▶ [Task instructions]
Using the material below, print the line that contains "[button] (88, 96)", the line that contains "[Whatsapp] (45, 277)", and every line in between, exactly and nothing else.
<<<<
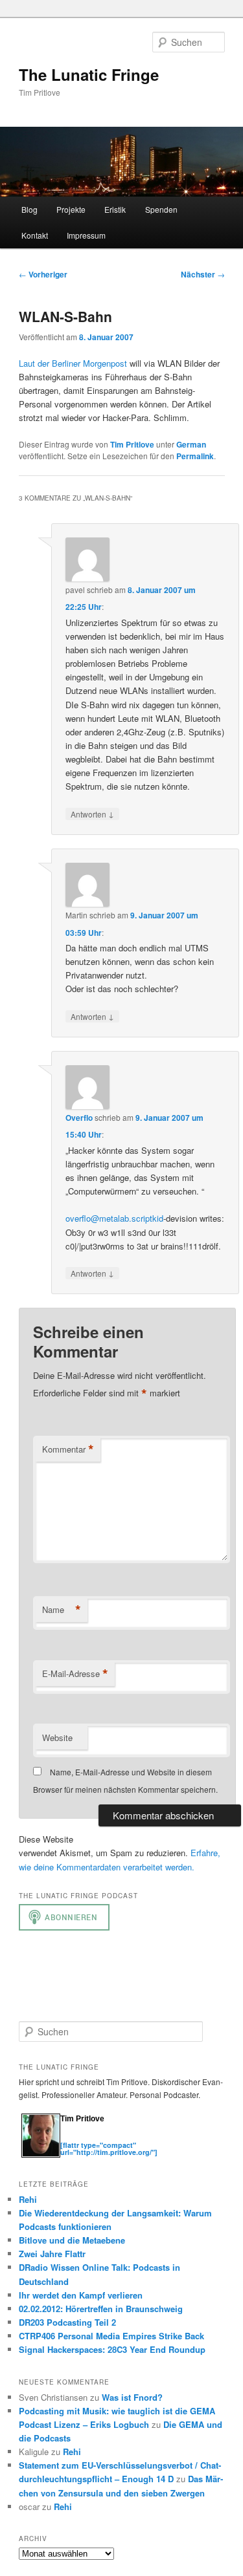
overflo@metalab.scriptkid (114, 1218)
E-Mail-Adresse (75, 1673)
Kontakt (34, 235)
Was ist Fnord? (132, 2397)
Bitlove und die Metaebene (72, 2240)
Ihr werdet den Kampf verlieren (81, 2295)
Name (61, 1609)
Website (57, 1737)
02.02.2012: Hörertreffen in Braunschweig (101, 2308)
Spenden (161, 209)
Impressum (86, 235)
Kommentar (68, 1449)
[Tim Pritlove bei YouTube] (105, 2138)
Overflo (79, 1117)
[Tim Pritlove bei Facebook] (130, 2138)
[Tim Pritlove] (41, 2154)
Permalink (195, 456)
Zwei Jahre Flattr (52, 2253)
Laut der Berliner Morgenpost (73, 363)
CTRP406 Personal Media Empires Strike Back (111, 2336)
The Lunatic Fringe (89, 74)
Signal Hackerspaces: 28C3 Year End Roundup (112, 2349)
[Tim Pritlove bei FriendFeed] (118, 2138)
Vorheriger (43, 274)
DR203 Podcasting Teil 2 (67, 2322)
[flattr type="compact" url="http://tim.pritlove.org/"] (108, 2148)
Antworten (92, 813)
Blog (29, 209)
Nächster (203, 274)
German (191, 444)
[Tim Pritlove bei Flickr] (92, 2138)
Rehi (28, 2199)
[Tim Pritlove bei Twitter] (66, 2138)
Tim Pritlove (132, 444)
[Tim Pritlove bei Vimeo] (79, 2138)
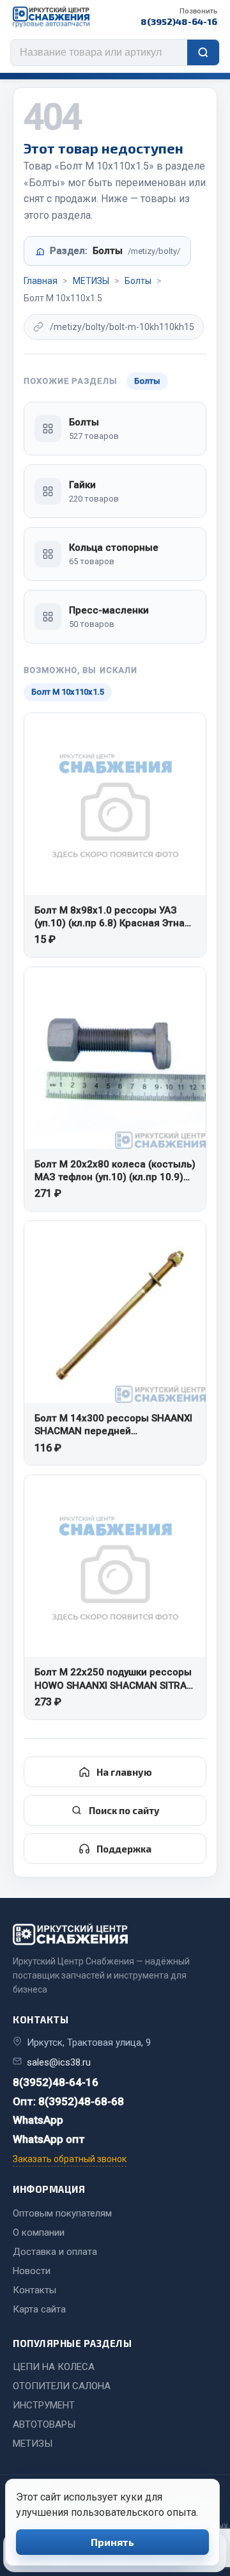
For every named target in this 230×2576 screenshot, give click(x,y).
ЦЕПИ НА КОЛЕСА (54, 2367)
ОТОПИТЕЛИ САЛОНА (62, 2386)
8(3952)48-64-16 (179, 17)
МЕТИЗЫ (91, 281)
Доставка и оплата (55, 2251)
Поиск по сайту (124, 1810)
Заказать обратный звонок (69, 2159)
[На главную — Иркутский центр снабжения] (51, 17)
>>>>
<<<<
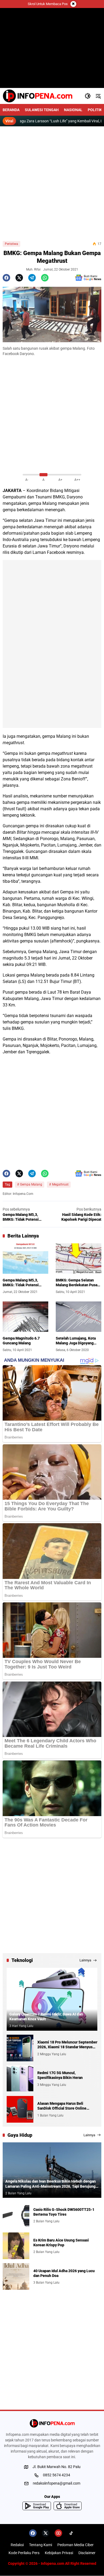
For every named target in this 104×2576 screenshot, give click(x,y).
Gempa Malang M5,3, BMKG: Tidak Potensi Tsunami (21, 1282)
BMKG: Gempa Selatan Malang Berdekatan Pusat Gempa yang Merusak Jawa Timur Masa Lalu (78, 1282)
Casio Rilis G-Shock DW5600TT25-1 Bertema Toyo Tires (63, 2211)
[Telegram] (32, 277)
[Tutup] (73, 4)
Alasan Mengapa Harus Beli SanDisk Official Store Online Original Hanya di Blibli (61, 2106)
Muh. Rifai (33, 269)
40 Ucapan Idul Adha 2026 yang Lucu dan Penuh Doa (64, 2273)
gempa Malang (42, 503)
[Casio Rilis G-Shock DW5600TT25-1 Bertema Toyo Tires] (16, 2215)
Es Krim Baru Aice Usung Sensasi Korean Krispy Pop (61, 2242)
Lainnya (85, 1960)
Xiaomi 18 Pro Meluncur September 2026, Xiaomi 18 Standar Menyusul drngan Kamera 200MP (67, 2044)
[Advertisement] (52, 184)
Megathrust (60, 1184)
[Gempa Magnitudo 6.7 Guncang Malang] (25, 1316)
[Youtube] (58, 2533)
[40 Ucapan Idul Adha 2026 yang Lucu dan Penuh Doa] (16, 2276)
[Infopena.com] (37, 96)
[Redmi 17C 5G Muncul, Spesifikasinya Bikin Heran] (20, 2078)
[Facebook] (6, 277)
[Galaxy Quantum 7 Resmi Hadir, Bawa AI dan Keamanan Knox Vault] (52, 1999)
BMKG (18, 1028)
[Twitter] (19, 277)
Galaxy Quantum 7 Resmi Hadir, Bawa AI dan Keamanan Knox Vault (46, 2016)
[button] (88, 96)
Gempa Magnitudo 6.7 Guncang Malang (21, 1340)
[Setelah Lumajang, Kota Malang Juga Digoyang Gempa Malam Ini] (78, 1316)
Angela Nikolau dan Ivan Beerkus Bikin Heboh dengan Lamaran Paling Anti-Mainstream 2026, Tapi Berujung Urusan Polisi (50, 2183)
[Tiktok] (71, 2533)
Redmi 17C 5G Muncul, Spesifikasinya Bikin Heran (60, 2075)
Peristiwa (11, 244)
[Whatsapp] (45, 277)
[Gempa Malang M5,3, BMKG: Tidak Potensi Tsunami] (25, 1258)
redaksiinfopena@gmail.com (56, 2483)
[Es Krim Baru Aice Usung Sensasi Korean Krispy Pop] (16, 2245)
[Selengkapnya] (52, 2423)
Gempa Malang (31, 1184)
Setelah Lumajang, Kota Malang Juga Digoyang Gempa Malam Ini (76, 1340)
>>>>
▶ [Output]
[button] (88, 96)
Gempa Magnitudo 6.7 Guncang Malang (21, 1340)
[Setelah Lumajang, Kota Malang Juga Digoyang Gempa Malam Ini] (78, 1316)
Angela Nikolau dan Ivan Beerkus Bikin Heboh dengan Lamaran Paling Anti-Mainstream 2026, Tapi Berujung Urusan Polisi (50, 2183)
[Tiktok] (71, 2533)
Redmi 17C 5G Muncul, Spesifikasinya Bikin Heran (60, 2075)
Peristiwa (11, 244)
[Whatsapp] (45, 277)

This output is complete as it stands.